[[ Supplied data open ]]

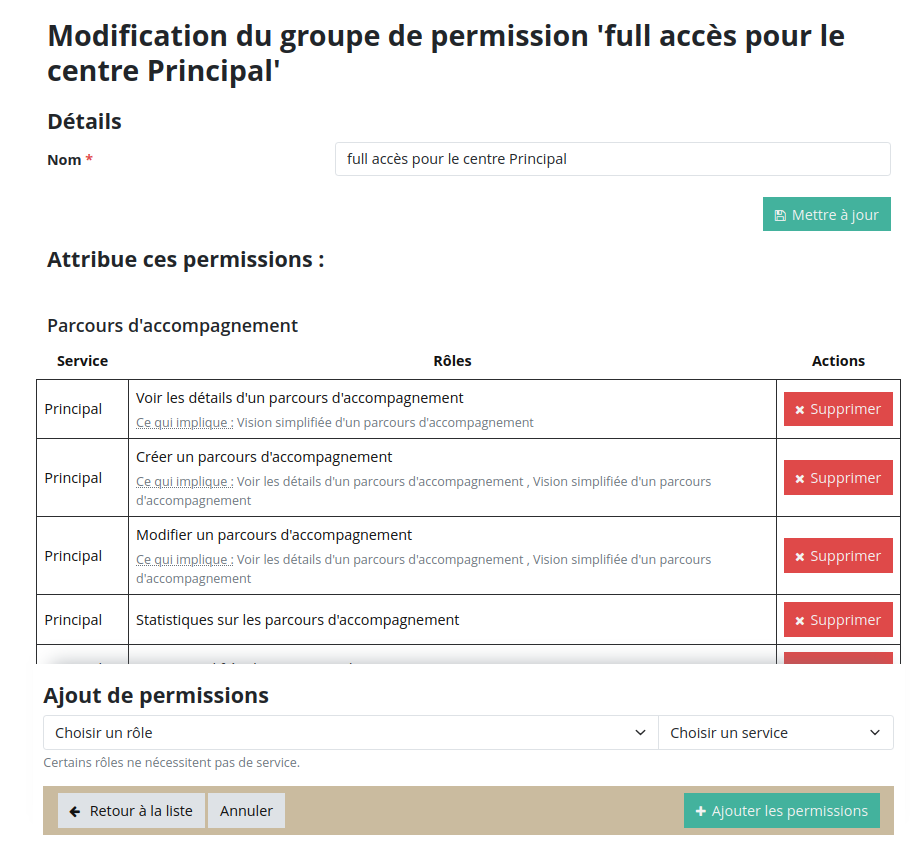Image resolution: width=910 pixels, height=845 pixels.
Task: Click the chevron arrow of the role selector
Action: click(x=641, y=733)
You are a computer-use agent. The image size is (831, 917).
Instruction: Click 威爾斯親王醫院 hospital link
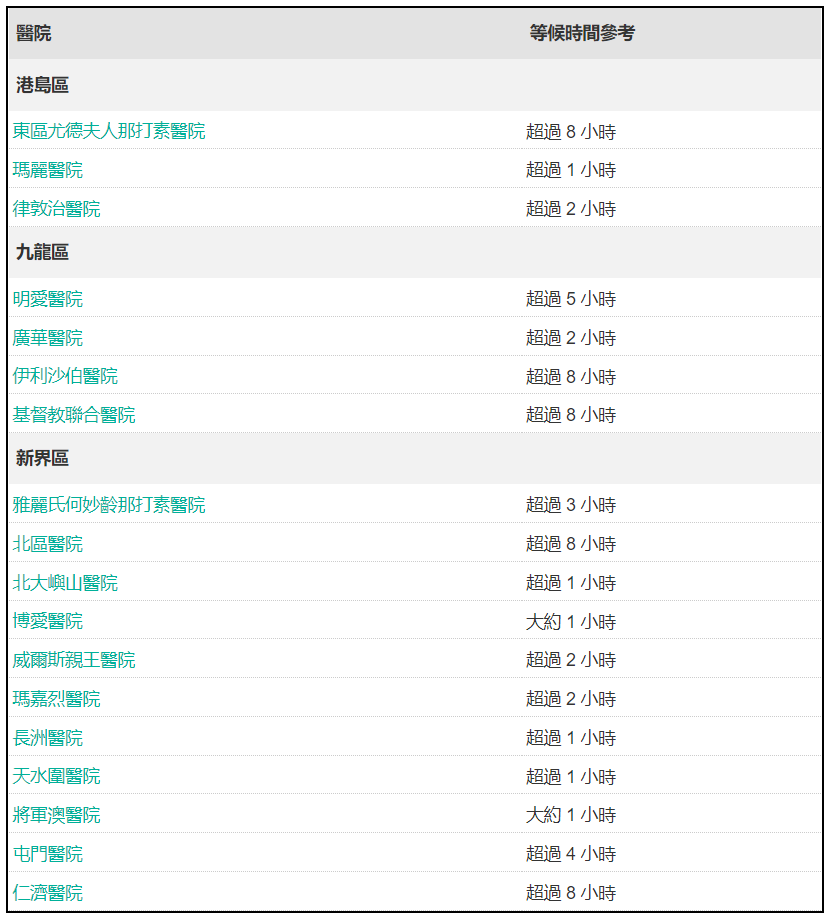[x=74, y=660]
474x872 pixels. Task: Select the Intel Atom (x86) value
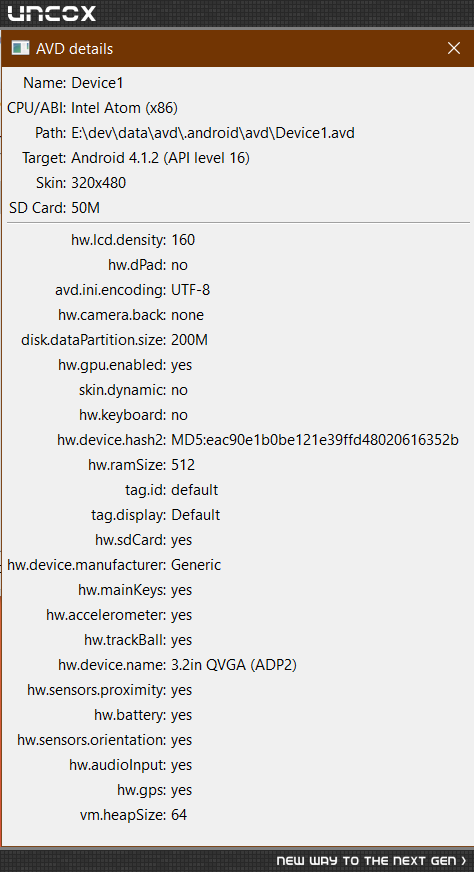125,108
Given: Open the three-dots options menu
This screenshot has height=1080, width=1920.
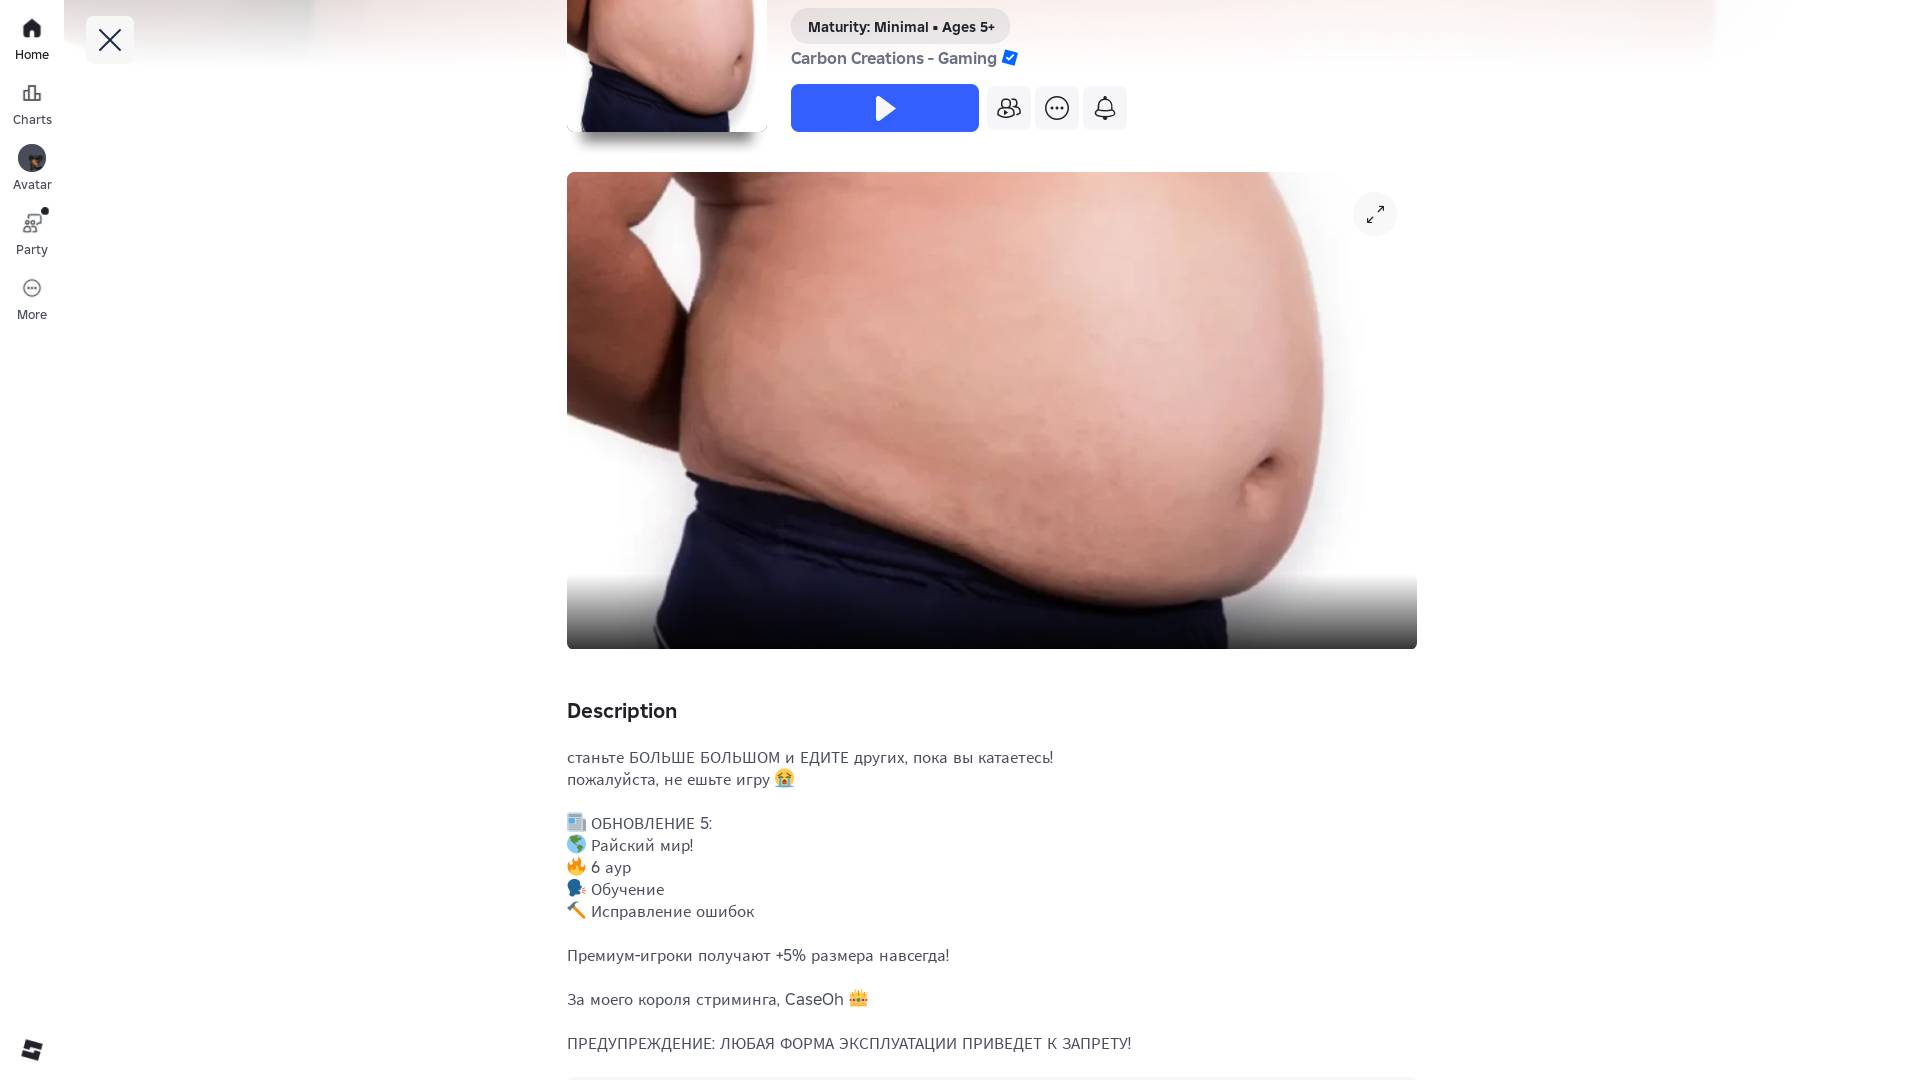Looking at the screenshot, I should 1057,108.
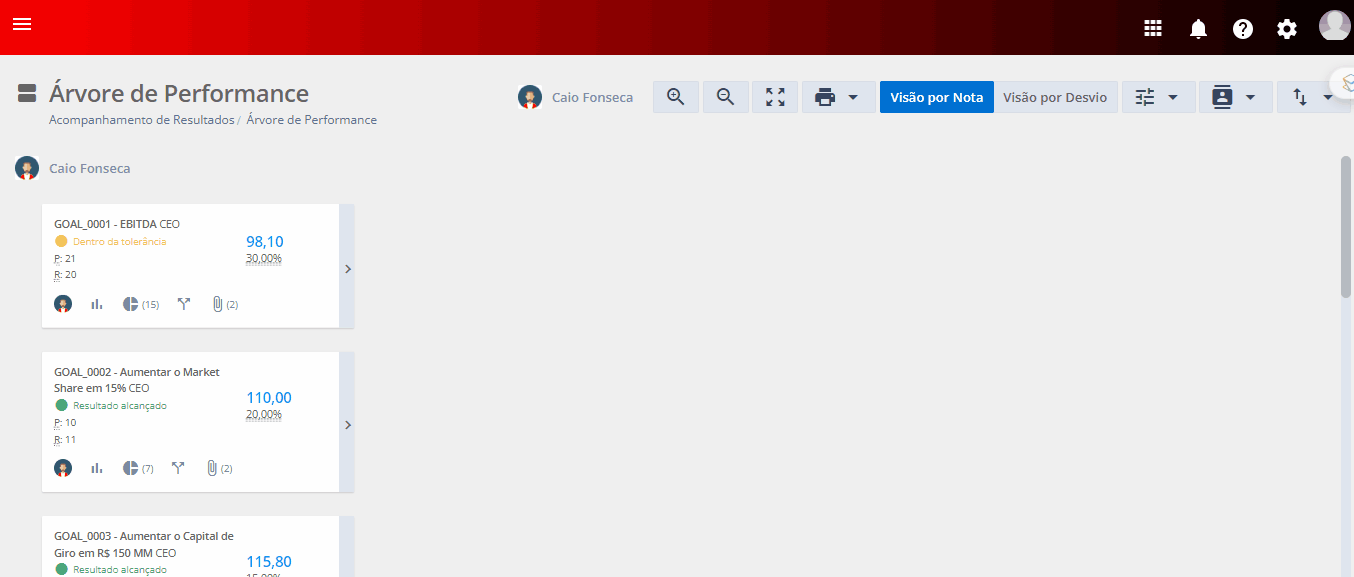The image size is (1354, 577).
Task: Open the print options dropdown
Action: 838,97
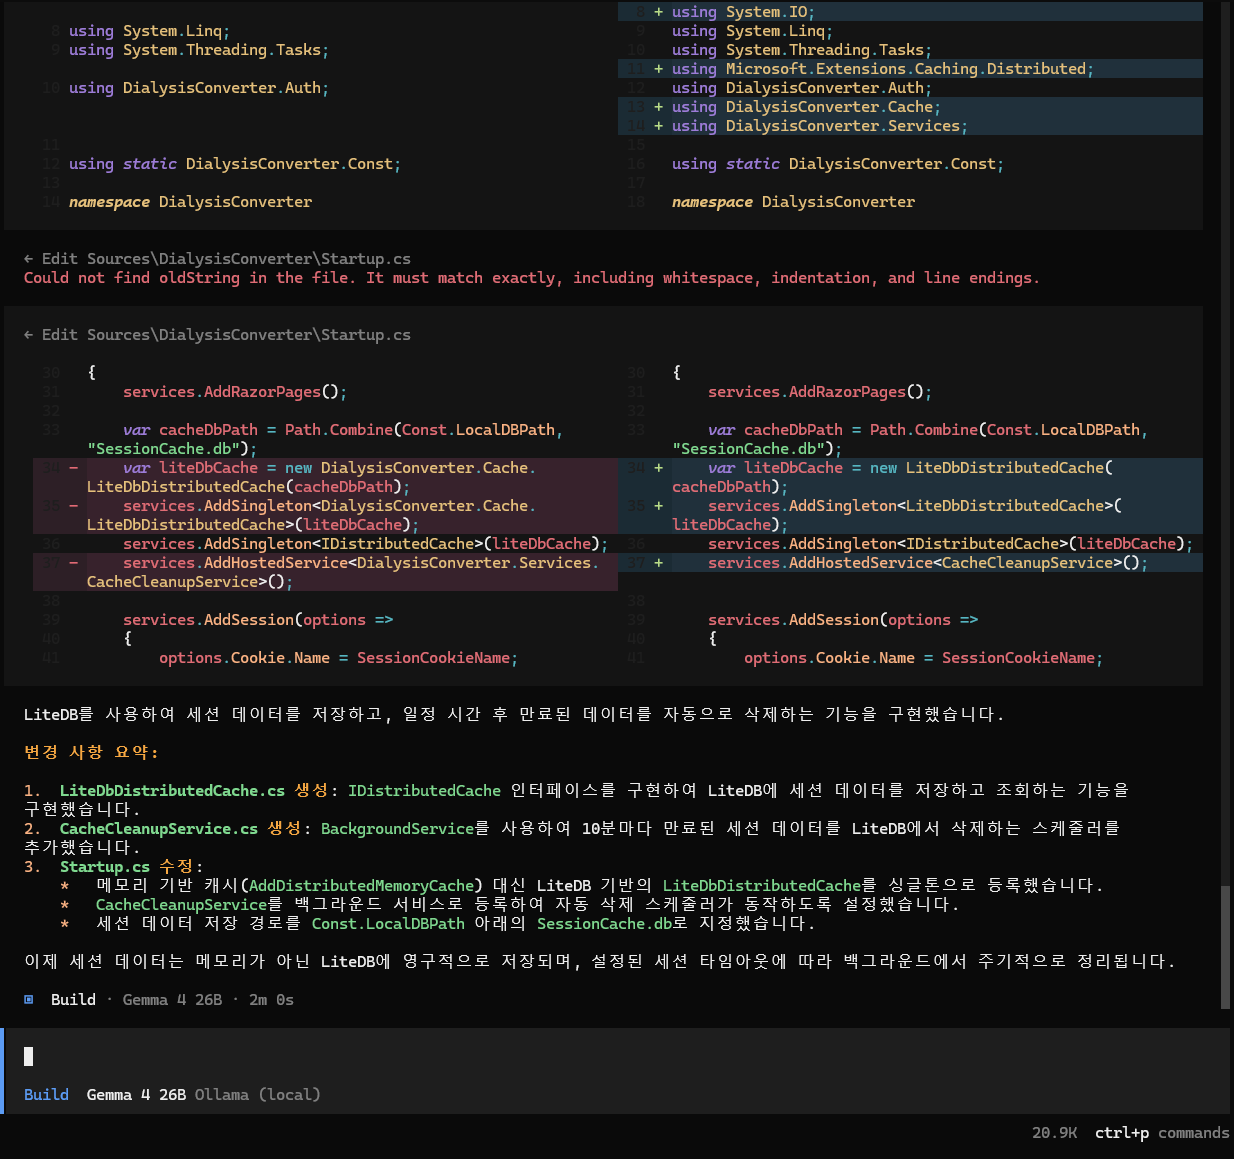Click the arrow icon before the failed Edit header
Viewport: 1234px width, 1159px height.
point(29,259)
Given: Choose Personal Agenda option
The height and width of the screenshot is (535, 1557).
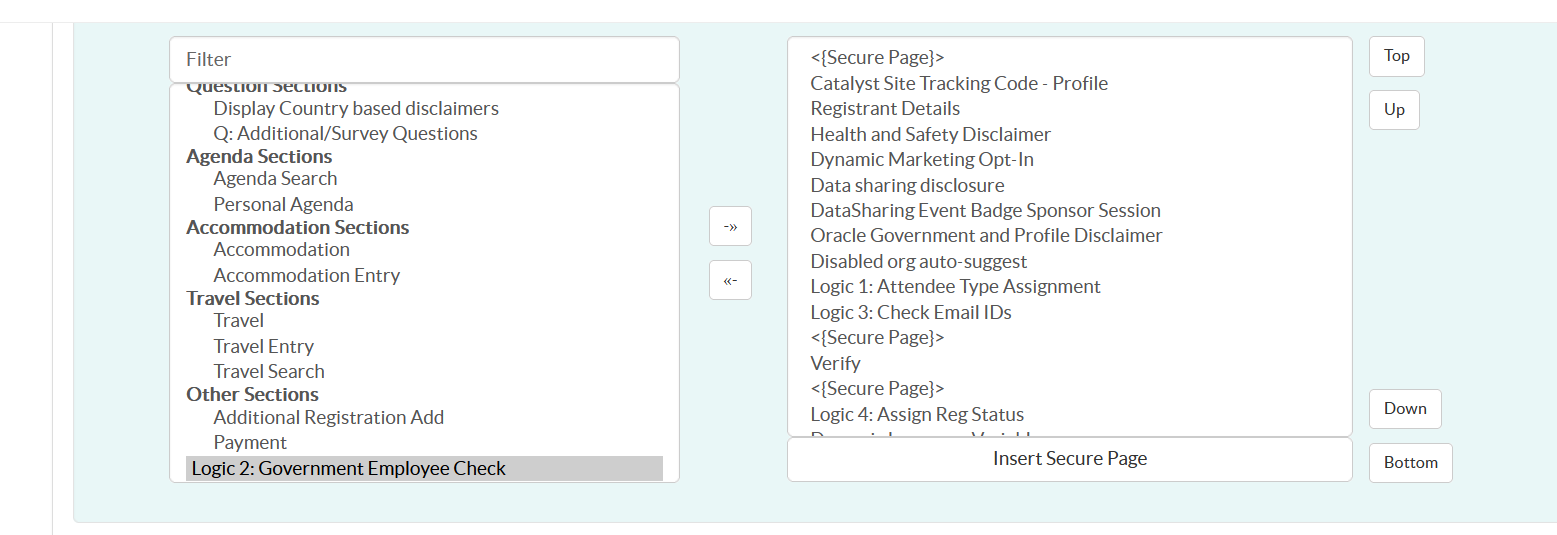Looking at the screenshot, I should 283,204.

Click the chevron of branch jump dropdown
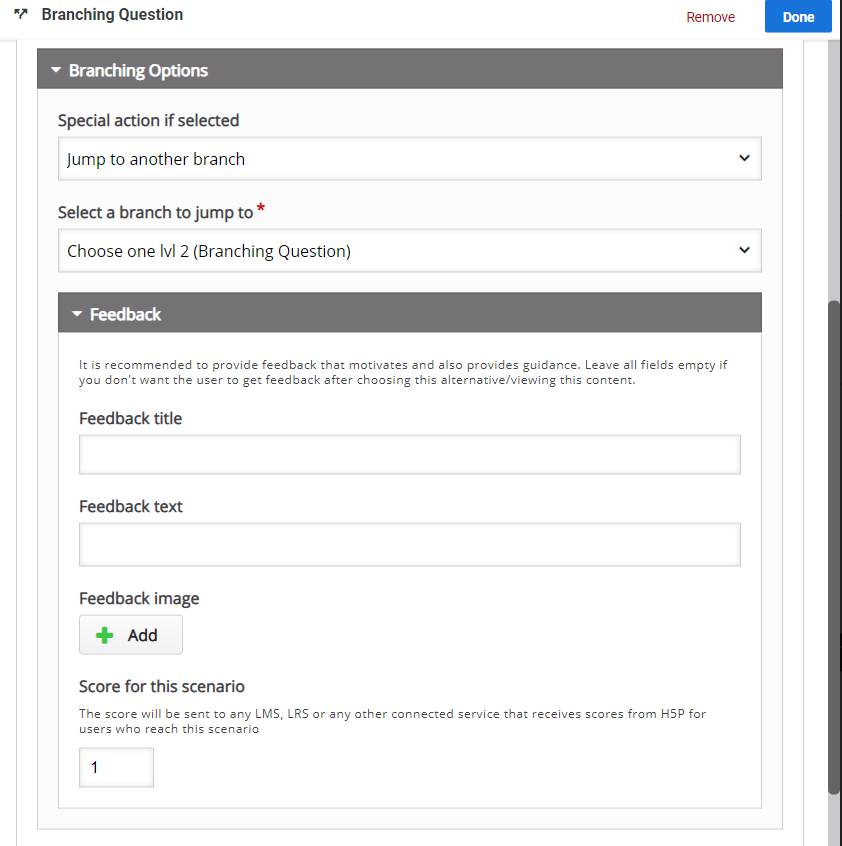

[[ Supplied data closed ]]

→ **Required work**
Where the word "Given" appears in a line of the entries, copy that line.

→ **Solution for this problem**
Given: Open the three-dots options menu
Given: Choose Personal Agenda option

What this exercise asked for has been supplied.